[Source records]

------------------------------------

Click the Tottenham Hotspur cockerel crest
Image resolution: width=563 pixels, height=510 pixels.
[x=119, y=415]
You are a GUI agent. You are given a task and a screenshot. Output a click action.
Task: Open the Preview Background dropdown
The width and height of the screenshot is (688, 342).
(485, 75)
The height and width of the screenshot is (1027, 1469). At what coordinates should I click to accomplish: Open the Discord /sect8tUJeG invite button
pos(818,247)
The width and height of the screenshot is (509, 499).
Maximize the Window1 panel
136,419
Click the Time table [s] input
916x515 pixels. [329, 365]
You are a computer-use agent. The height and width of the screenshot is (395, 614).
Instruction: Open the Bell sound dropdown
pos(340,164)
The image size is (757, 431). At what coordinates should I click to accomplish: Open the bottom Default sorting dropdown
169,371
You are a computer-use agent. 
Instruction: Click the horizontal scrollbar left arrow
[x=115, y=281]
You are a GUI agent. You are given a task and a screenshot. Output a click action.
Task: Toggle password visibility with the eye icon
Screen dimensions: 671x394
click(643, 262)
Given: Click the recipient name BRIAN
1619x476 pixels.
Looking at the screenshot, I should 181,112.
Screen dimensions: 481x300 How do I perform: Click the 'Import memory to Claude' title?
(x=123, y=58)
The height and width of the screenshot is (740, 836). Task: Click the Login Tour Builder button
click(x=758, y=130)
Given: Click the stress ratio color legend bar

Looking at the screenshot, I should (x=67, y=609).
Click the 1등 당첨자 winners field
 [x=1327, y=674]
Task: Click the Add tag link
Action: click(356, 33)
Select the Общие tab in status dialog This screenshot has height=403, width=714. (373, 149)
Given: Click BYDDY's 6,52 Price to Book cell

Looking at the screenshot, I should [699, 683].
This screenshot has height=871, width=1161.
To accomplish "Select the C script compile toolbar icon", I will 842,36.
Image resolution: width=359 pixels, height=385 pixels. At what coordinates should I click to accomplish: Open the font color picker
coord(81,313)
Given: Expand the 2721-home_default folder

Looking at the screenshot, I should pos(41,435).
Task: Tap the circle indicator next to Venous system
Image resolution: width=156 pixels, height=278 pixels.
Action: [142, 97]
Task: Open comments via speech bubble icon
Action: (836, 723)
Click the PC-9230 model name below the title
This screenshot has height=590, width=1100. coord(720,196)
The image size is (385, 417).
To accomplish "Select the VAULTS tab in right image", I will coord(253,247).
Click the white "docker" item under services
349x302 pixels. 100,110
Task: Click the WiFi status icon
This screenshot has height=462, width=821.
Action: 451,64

------------------------------------

● **Directions**
Copy every line above word for word, keeping each one unchanged and in the same order.

● **Solution to this problem**
Click the Tottenham Hotspur cockerel crest
Image resolution: width=563 pixels, height=510 pixels.
[x=119, y=415]
You are a GUI agent. You are given a task and a screenshot. Output a click action.
Task: Open the Preview Background dropdown
The width and height of the screenshot is (688, 342).
(485, 75)
The height and width of the screenshot is (1027, 1469). At what coordinates should I click to accomplish: Open the Discord /sect8tUJeG invite button
pos(818,247)
The width and height of the screenshot is (509, 499).
Maximize the Window1 panel
136,419
Click the Time table [s] input
916x515 pixels. [329, 365]
You are a computer-use agent. The height and width of the screenshot is (395, 614).
Instruction: Open the Bell sound dropdown
pos(340,164)
The image size is (757, 431). At what coordinates should I click to accomplish: Open the bottom Default sorting dropdown
169,371
You are a computer-use agent. 
Instruction: Click the horizontal scrollbar left arrow
[x=115, y=281]
You are a GUI agent. You are given a task and a screenshot. Output a click action.
Task: Toggle password visibility with the eye icon
Screen dimensions: 671x394
click(643, 262)
Given: Click the recipient name BRIAN
1619x476 pixels.
Looking at the screenshot, I should 181,112.
Screen dimensions: 481x300 How do I perform: Click the 'Import memory to Claude' title?
(x=123, y=58)
The height and width of the screenshot is (740, 836). Task: Click the Login Tour Builder button
click(x=758, y=130)
Given: Click the stress ratio color legend bar

Looking at the screenshot, I should (x=67, y=609).
Click the 1등 당첨자 winners field
 [x=1327, y=674]
Task: Click the Add tag link
Action: click(356, 33)
Select the Общие tab in status dialog This screenshot has height=403, width=714. (373, 149)
Given: Click BYDDY's 6,52 Price to Book cell

Looking at the screenshot, I should [699, 683].
This screenshot has height=871, width=1161.
To accomplish "Select the C script compile toolbar icon", I will 842,36.
Image resolution: width=359 pixels, height=385 pixels. At what coordinates should I click to accomplish: Open the font color picker
coord(81,313)
Given: Expand the 2721-home_default folder

Looking at the screenshot, I should pos(41,435).
Task: Tap the circle indicator next to Venous system
Image resolution: width=156 pixels, height=278 pixels.
Action: [142, 97]
Task: Open comments via speech bubble icon
Action: (836, 723)
Click the PC-9230 model name below the title
This screenshot has height=590, width=1100. coord(720,196)
The image size is (385, 417).
To accomplish "Select the VAULTS tab in right image", I will coord(253,247).
Click the white "docker" item under services
349x302 pixels. 100,110
Task: Click the WiFi status icon
This screenshot has height=462, width=821.
Action: 451,64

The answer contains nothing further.